LES BÉBÉS RESSENTENT-ILS LA DOULEUR ?


Que fait un bébé lorsqu'il à faim ou soif ? Ou lorsqu'il se fait mal ? Quelle est même la première chose qu'il fait en venant au monde ?

Il pleure.



Ses pleurs sont durant les premiers mois de vie le plus sûr moyen pour communiquer. Mais il faut avouer qu'il est souvent difficile de savoir les décrypter.



Cela est encore plus vrai chez les nouveau-nés. Ses pleurs correspondent-ils à de la faim, de la soif, ou de la douleur ? Exprime-t-il simplement quelque chose à travers eux ?

Un bébé peut-il ressentir la douleur ? Question stupide me direz-vous, tant la réponse vous parait évidente.

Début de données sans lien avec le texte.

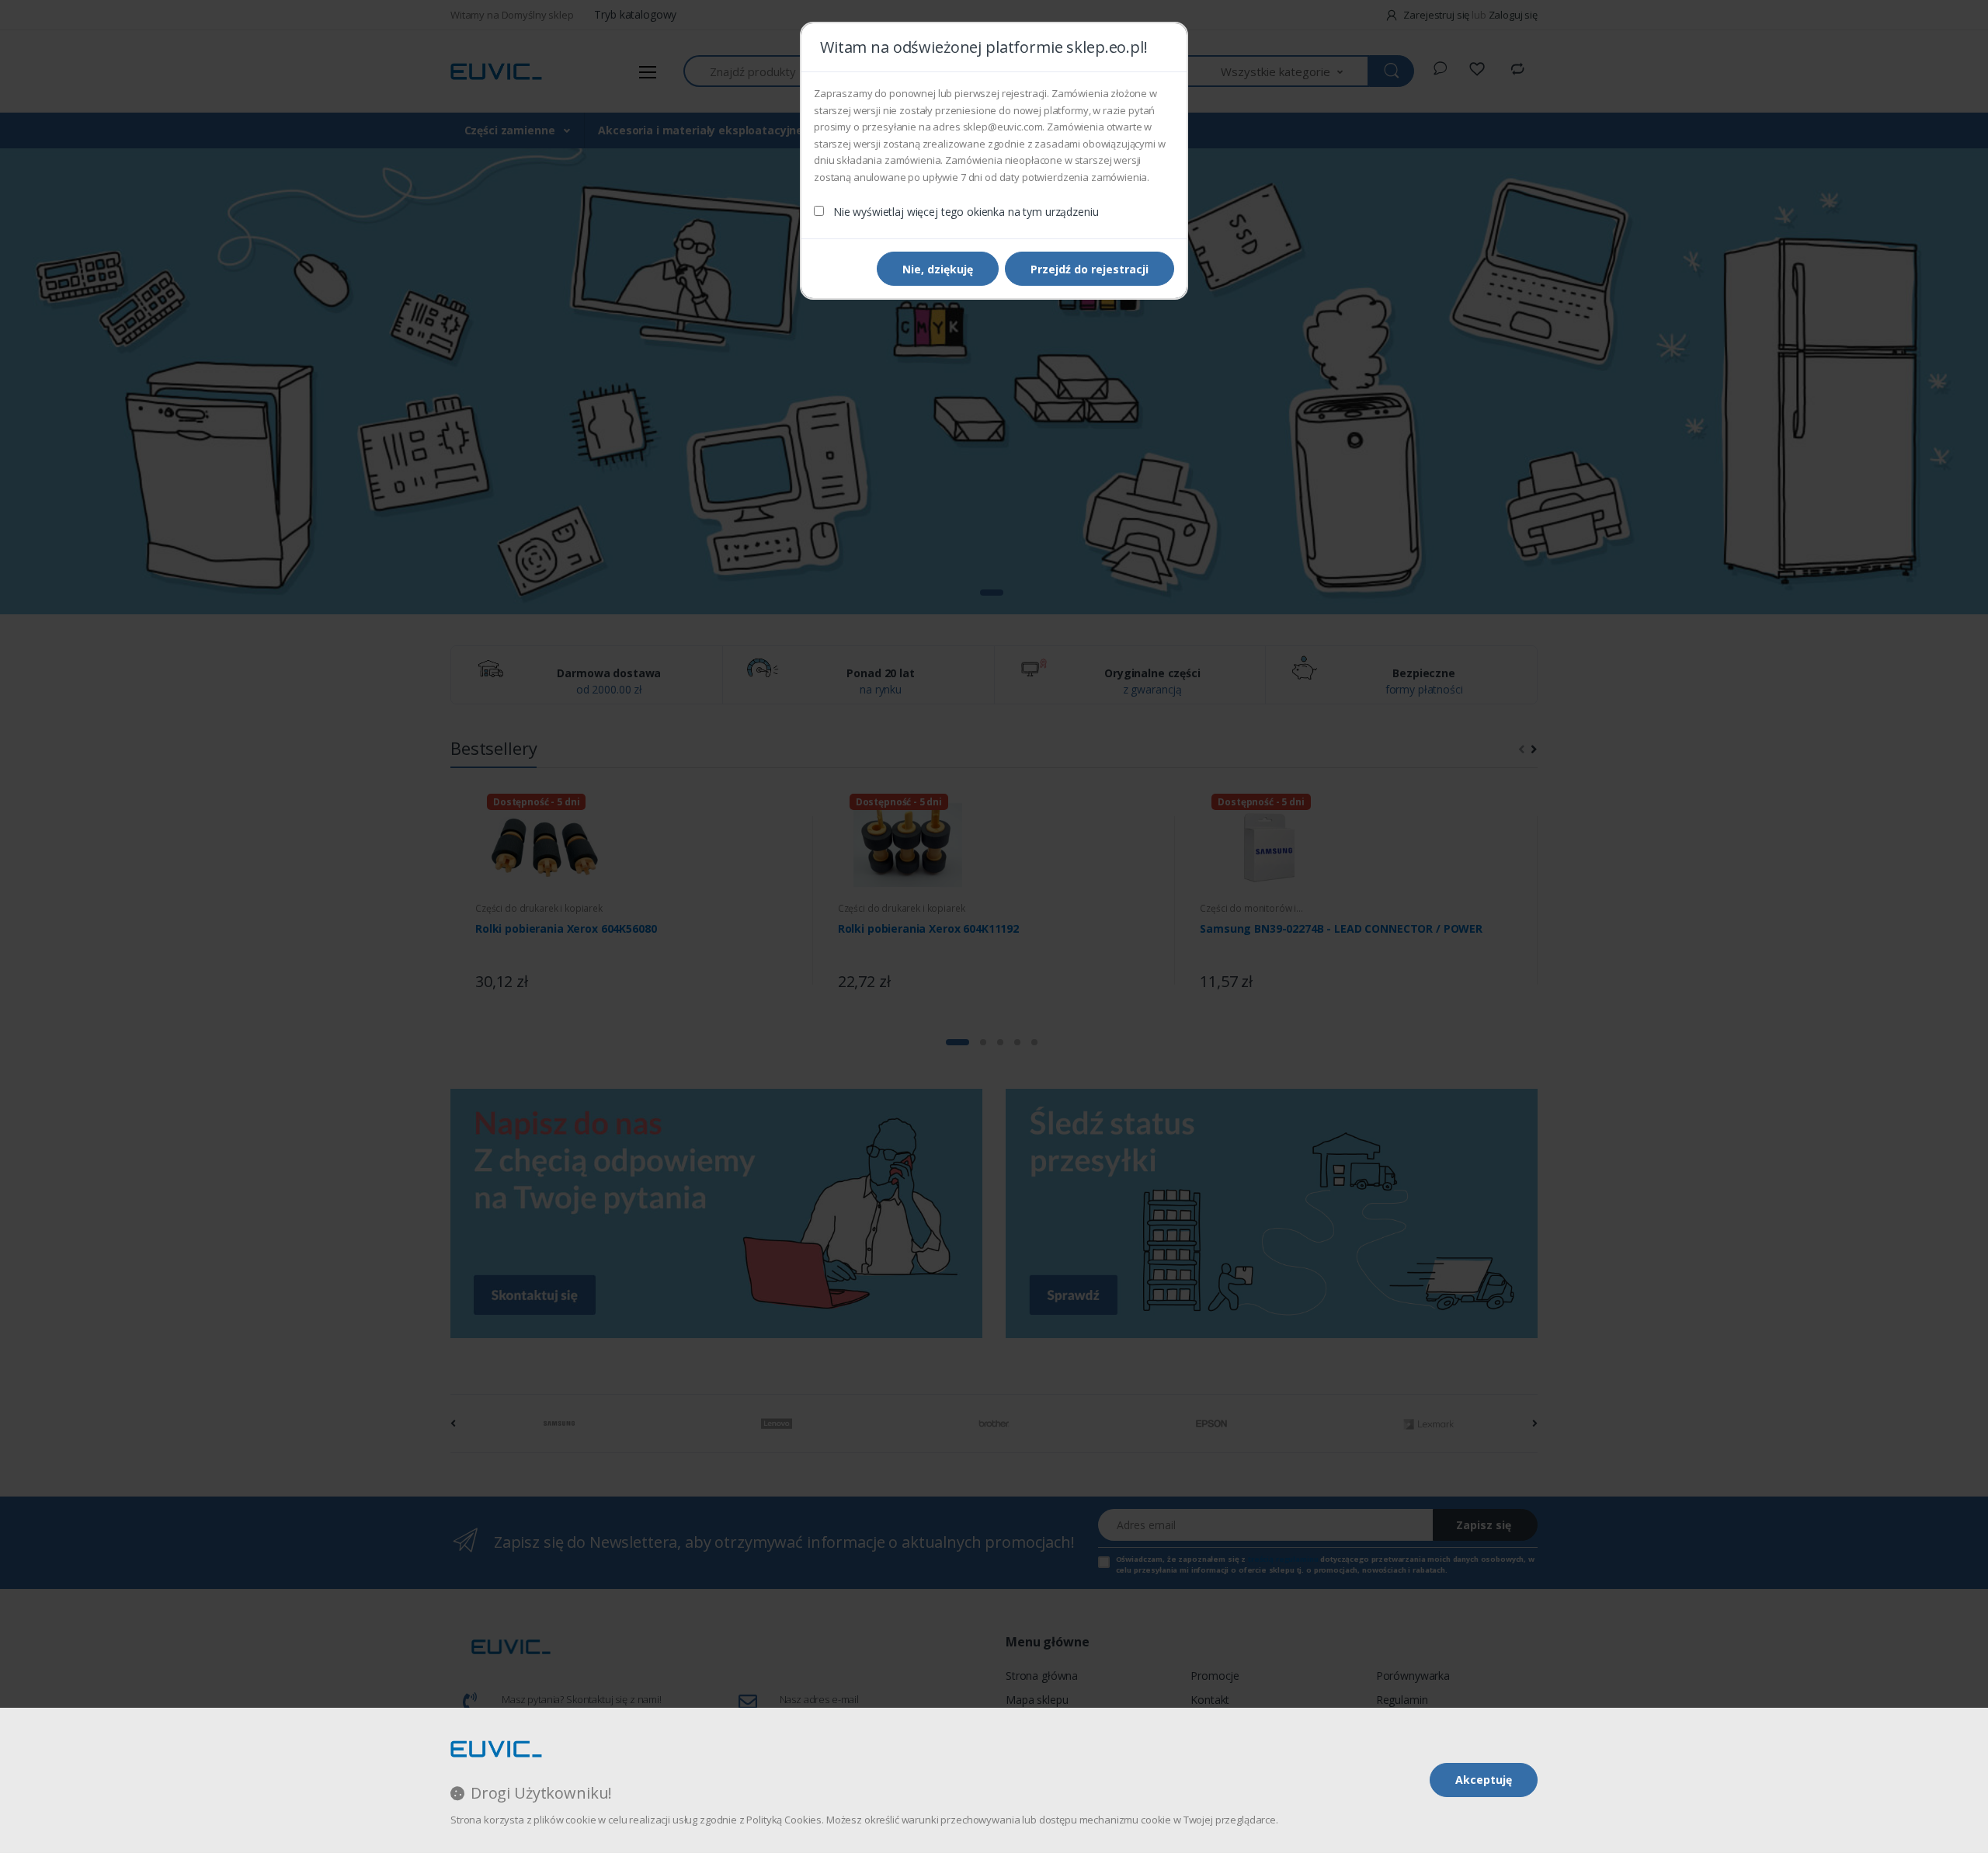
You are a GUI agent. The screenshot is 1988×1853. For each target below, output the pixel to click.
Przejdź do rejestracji (1089, 269)
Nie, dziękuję (937, 269)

Mais cela n’a pas toujours été le cas.

Jusqu’au milieu des années 80 (1980 !), on croyait que les bébés étaient insensibles à la douleur. Parfois avec des arguments rationnels (infirmés ensuite par la science), parfois par pure ignorance –voire obscurantisme.

Jusqu’à cette période-là, le dogme était donc que les nourrissons, et en particulier les prématurés, étaient peu ou pas sensibles aux stimulations douloureuses. Il était admis qu’ils étaient incapables de localiser la douleur et que leur réaction à cela était purement stéréotypée. Dans ce cadre-là, aucune raison donc de les anesthésier durant les gestes douloureux –et ce jusqu’aux gestes opératoires ! D’autant plus que l’usage de certains anesthésiants, dérivés de produits opioïdes, peuvent être risqués chez les prématurés car ils peuvent aggraver des problèmes cardiaques et pulmonaires.

Tout au plus on les étourdissait à coup d’oxyde nitrique ou de myorelaxants.

Cela ne commença à changer qu’à partir du milieu des années 80 et la publication de plusieurs études sur le sujet, dont une en particulier dans la prestigieuse revue New England Journal of Medicine. Cette étude montrait pour la première fois que la densité de nocicepteurs cutanées (les récepteurs à la douleur présents dans notre peau) était égale voire plus importante chez les nourrissons par rapport aux adultes. Dès la naissance, les bébés possèdent à la fois les récepteurs à la douleur et les nerfs capables de relayer cette information jusqu’au cerveau !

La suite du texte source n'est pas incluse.